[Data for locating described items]
** start **

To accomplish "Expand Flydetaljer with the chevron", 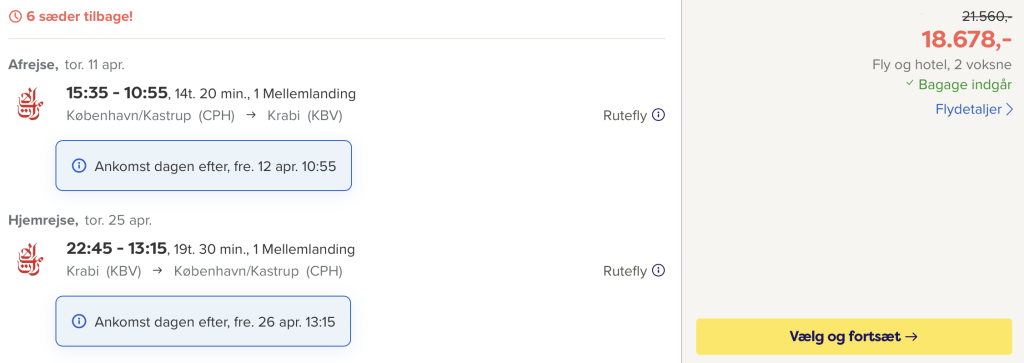I will point(1010,109).
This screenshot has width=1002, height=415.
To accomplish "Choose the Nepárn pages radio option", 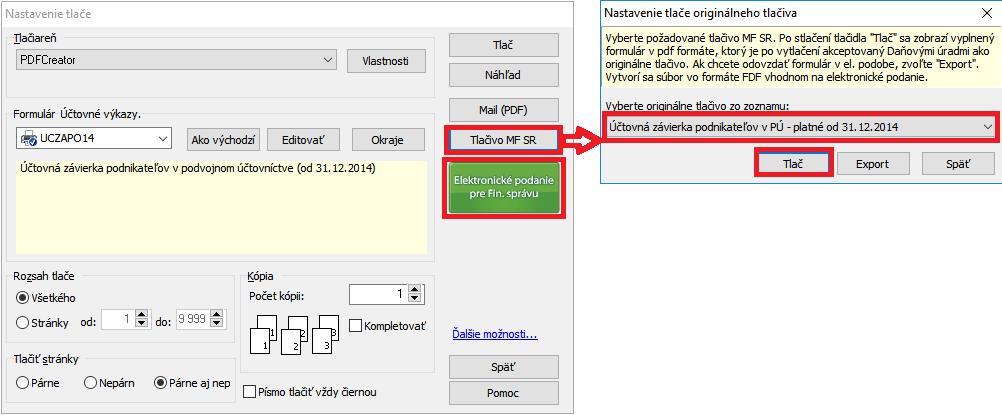I will click(x=90, y=382).
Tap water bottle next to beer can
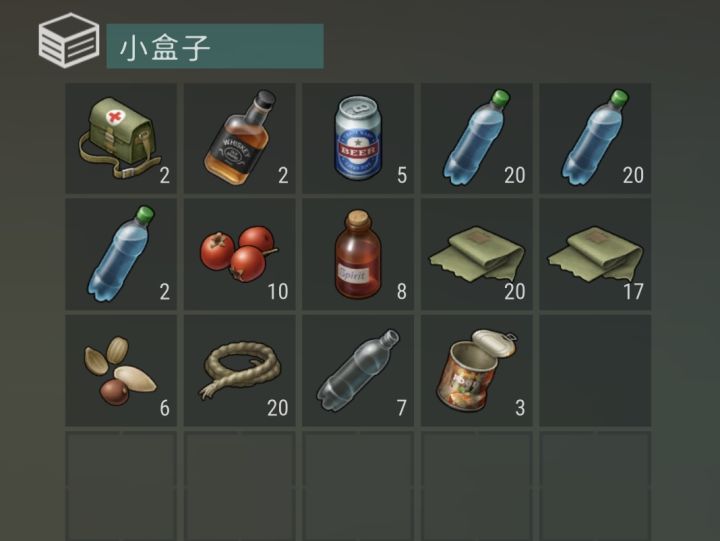 pyautogui.click(x=477, y=138)
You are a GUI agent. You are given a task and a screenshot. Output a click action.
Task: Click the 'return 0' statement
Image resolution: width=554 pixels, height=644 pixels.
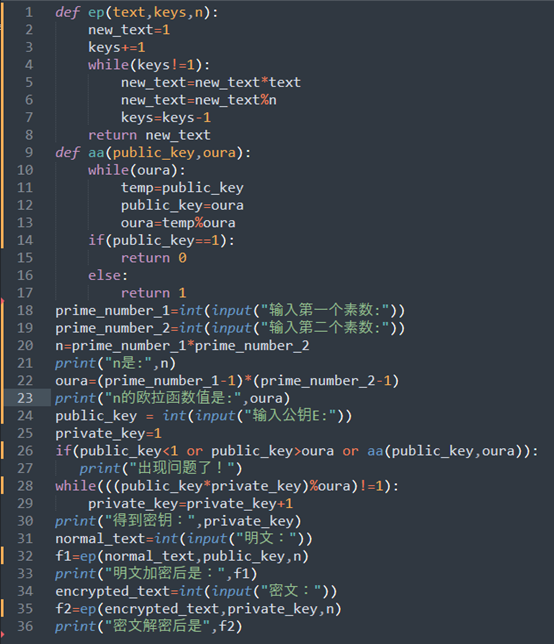click(154, 258)

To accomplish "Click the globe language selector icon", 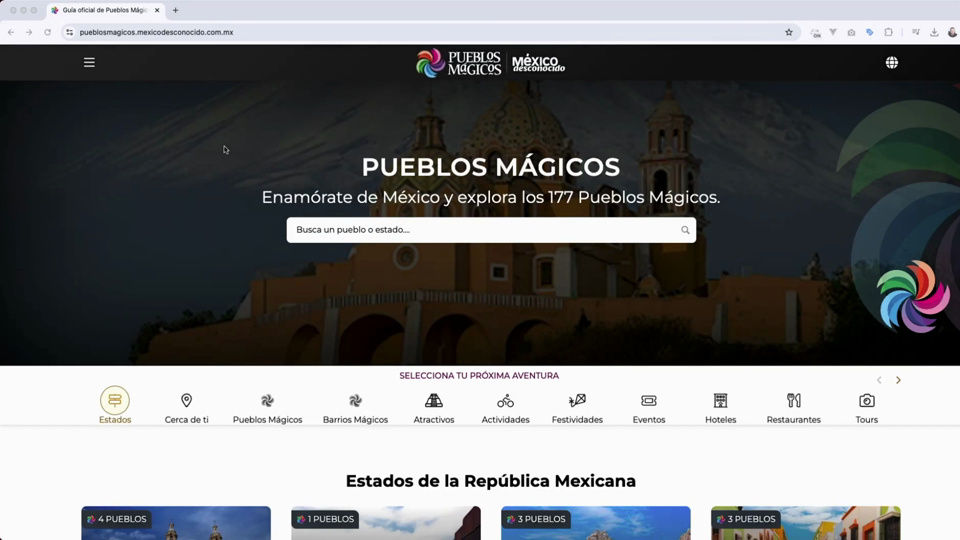I will pos(891,62).
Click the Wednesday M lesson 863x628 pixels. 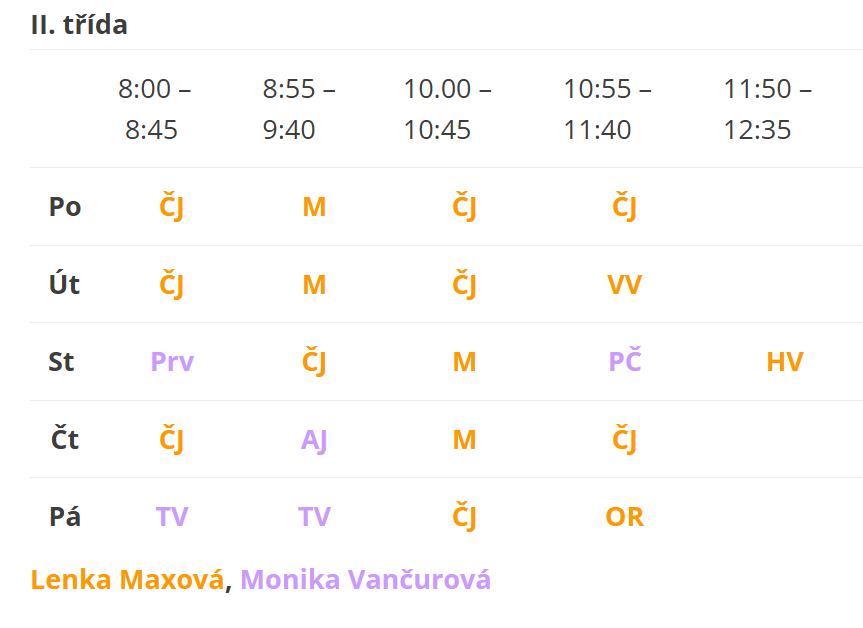(464, 362)
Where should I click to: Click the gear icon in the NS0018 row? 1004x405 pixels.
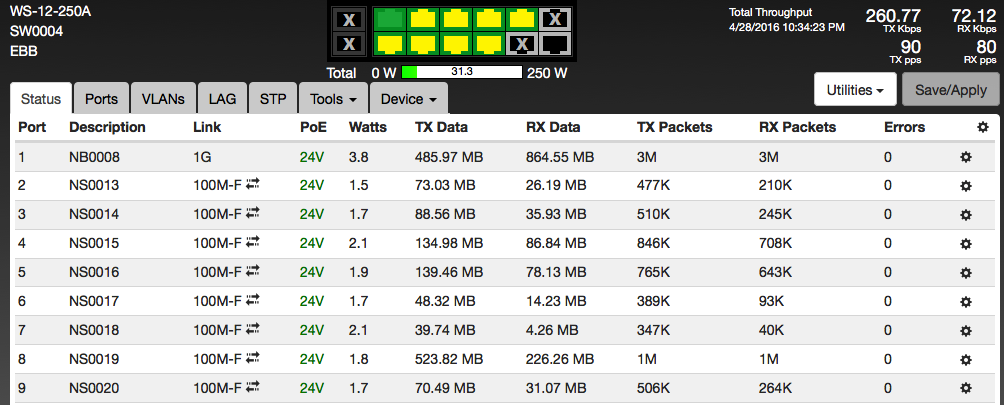point(966,331)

** end **

### [Exercise brief]
Quote the lines of the data word for word, starting at the line that contains "Where should I" and ending at the last line of the data. Leave the pictures out of your answer.

### [Reply]
Where should I click to: Click the gear icon in the NS0018 row? 1004x405 pixels.
point(966,331)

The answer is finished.